Kennicott befindet sich nördlich der Hafenstadt Valdez und liegt inmitten des Wrangell-St.-Elias-Nationalpark. Einst diente Kennicott als Versorgungszentrum für einige umliegende Kupferminen, doch heute ist sie nur noch eine Geisterstadt. Kennicotts Geschichte begann im August 1900, als die beiden Prospektoren Smith und Warner nahe des späteren Stadtgebietes eine Kupferader entdeckten und daraufhin eine Bergbaugesellschaft namens Chitina Mining and Exploration Company gründeten. Nachdem das Erz genauer analysiert wurde, stellte sich heraus, dass das hiesige Erzvorkommen zu diesem Zeitpunkt das ergiebigste auf der ganzen Welt war. Nur wenige Jahre später wurde schließlich die Stadt gegründet und nach dem gleichnamigen Kennicott-Gletscher im benachbarten Tal benannt. Bereits in den 1920ern wurde die erste der fünf Minen geschlossen bis 1937 schließlich offiziell die letzte Stunde der einst so florierenden Minen schlug.

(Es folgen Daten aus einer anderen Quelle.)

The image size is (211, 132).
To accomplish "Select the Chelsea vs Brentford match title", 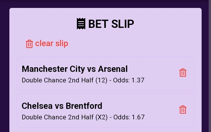I will click(62, 106).
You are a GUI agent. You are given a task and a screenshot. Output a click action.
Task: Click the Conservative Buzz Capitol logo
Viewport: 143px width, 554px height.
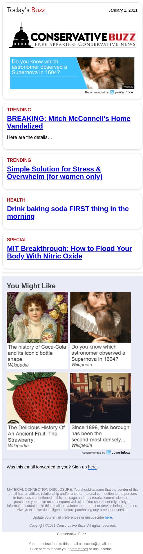pyautogui.click(x=72, y=36)
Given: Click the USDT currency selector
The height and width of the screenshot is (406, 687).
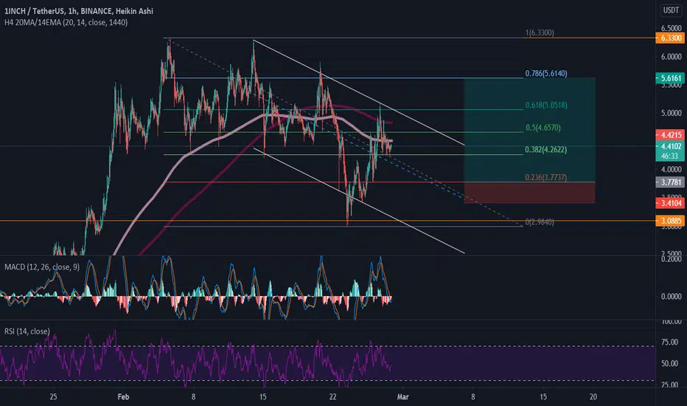Looking at the screenshot, I should tap(671, 10).
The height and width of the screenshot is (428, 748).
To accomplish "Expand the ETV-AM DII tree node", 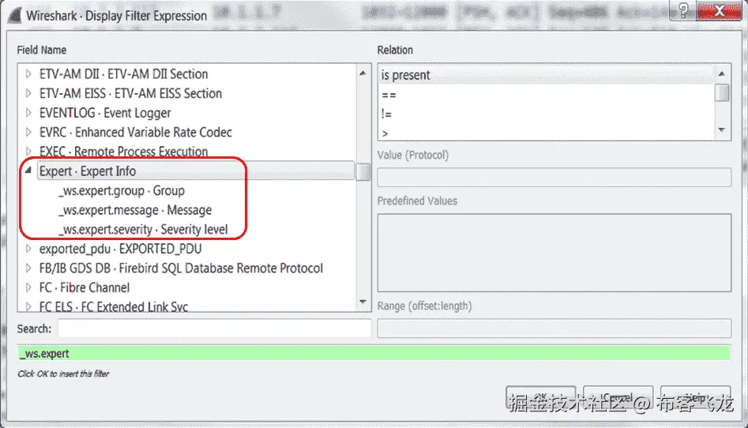I will click(28, 74).

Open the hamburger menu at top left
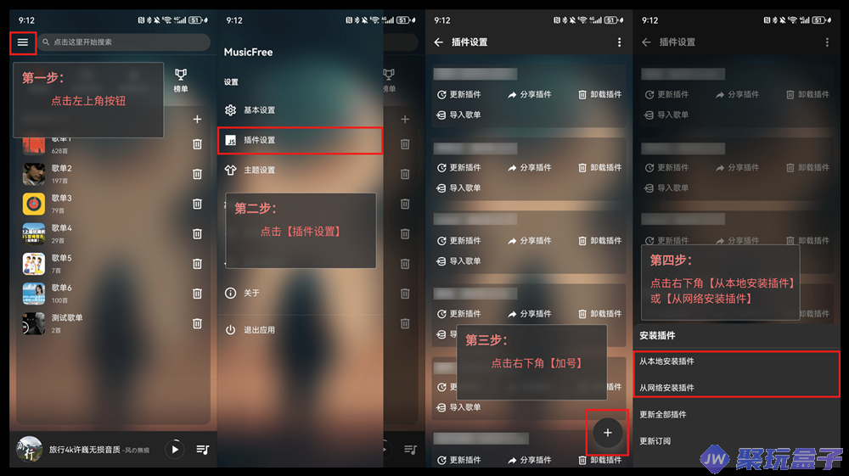tap(23, 42)
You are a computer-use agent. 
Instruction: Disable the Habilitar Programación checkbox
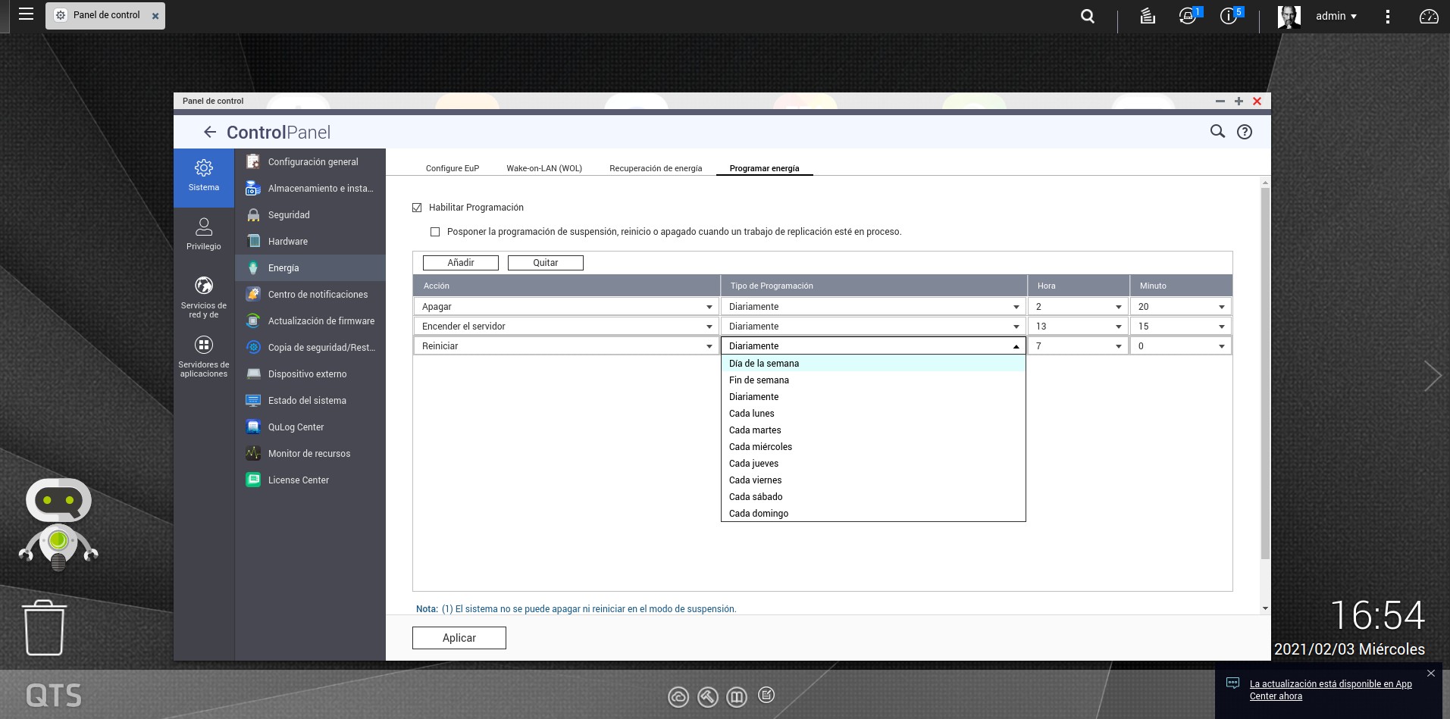417,208
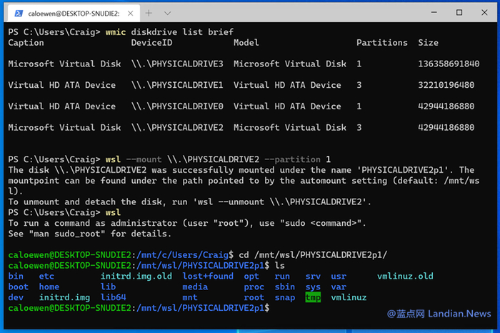Click the Partitions column header
Image resolution: width=500 pixels, height=333 pixels.
[x=381, y=43]
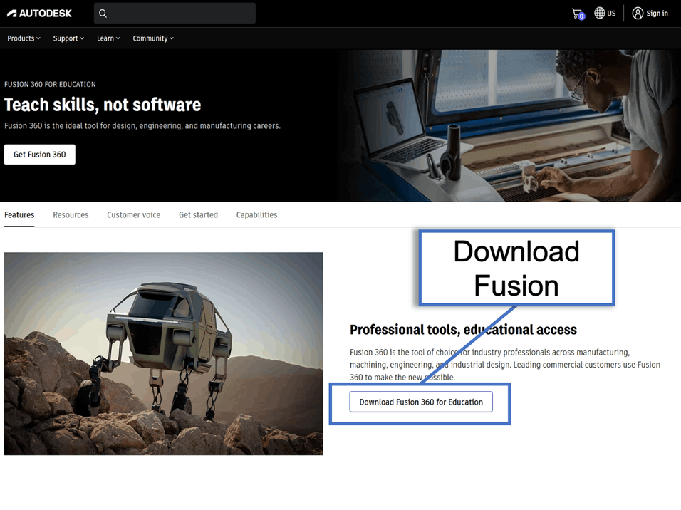This screenshot has width=681, height=510.
Task: Click the Download Fusion callout box
Action: click(516, 268)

Seit den 1960ern ist Kennicott vollkommen verlassen, jedoch entwickelte sie sich seit den 1980ern als Geisterstadt zu einer Touristenattraktion. Die Stadt selbst erklärte man zu einem National Historic Landmark und die alten umliegenden Minen wurden zu einem National Historic Landmark District deklariert und in das National Register of Historic Places eingetragen. Die alten bunten Häuser der Geisterstadt vor der eindrucksvollen Bergkulisse, sind ein besonders beliebtes Fotomotiv. Kennicott kann während einer geführten Tour oder auf eigene Faust erkundet werden. Zudem lohnen sich auch Wanderungen durch das umgebende Gebirge, denn die hochalpine Landschaft des Wrangell-St. Elias-Nationalpark ist einfach nur atemberaubend schön und unvergesslich.